■ Aufgabe:
Beantworte anhand des Interviews über das Voices From The Darkside:
1. Mit welcher Band hat laut Frank bei ihm eigentlich alles begonnen?
2. In welchem Jahr erlebte er KISS zum ersten Mal live?
3. Auf welchem Sender lief „The HM Show“?

■ Zitierte Passage:

Hey Frank, wie geht es Dir? Vielen Dank, dass Du Dir Zeit für mein Interview nimmst! Ist es nicht ein grandioses Gefühl, dass 20 Jahre, nachdem Du mit dem Voices From The Darkside begonnen hast, immer noch reges Interesse an Deinem Magazin und seinen Ursprüngen existiert?
“Hey Christian… Danke der Nachfrage! Alles bestens hier! Ja, es ist irgendwie schon recht merkwürdig, dass man nach so vielen Jahren auf einmal wieder mit seinen “Jugendsünden” in Form eines gebundenen Hardcover-Buches konfrontiert wird… Aber es wäre natürlich eine Lüge, wenn ich behaupten würde, dass es mir nicht gefällt.”

Beginnen wir das Interview mit ein klein wenig Vergangenheitsbewältigung. Wie bist Du zum Metal gekommen, und wann in diesen tiefen Sumpf der extremen Ausrichtung verfallen? Was war da das einschneidende Erlebnis in Deiner Jugend?
“Puhhhh… und schon fühle ich mich RICHTIG ALT, hahaha. Ok, meine Anfänge gehen wirklich sehr weit zurück. Ich sage immer, dass bei mir eigentlich alles mit den 70er Glam Rockern THE SWEET begonnen hat, die ich als Kind wirklich rauf- und runtergehört habe. 1976 habe ich dann einen Bericht über KISS im Fernsehen gesehen (Moderator war übrigens Thomas Gottschalk) und ab da war es um mich endgültig geschehen. Ich mutierte zum DieHard KISS-Süchtigen. 1980 konnte ich sie dann endlich zum ersten mal Live erleben und im Vorprogramm spielte eine junge englische Band namens IRON MAIDEN, die mich dermaßen begeisterten, dass ich bereits kurz darauf ihr Debüt Album gekauft habe. Ab da wurde es dann langsam härter… erst entdeckte ich die ganzen coolen NWOBHM Bands, dann diverse US Metal Truppen und schließlich den Speed und Thrash Metal. Sehr hilfreich dabei war immer eine wöchentliche Radio Show namens “The HM Show” auf dem englischen Sender BFBS. Dank des Moderators Tony Jasper lernte ich extrem viele Bands kennen, deren Alben sich kurz darauf dann auch in meiner Sammlung wiederfanden.”

■ Gesammeltes Material:
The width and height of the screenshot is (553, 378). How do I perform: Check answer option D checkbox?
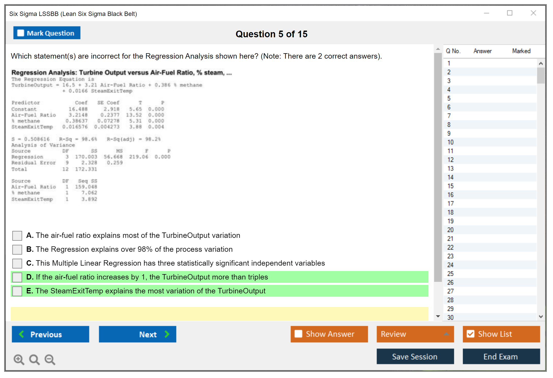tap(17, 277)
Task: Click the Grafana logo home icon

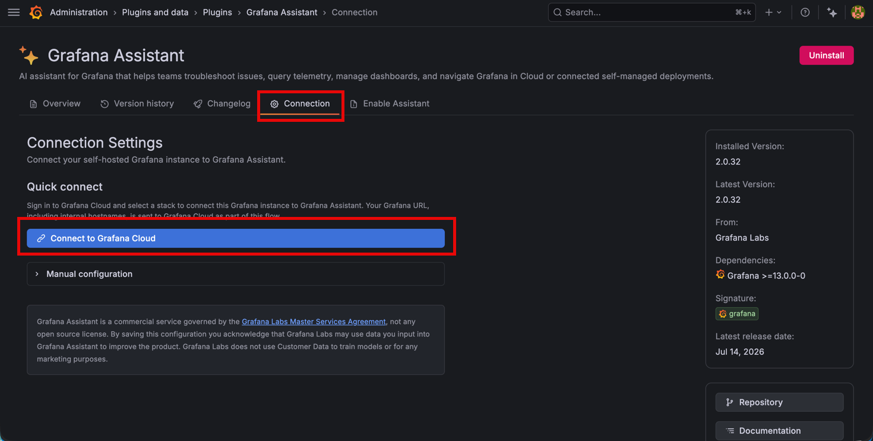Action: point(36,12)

■ Ergebnis:
1. Mit THE SWEET
2. 1980
3. Auf BFBS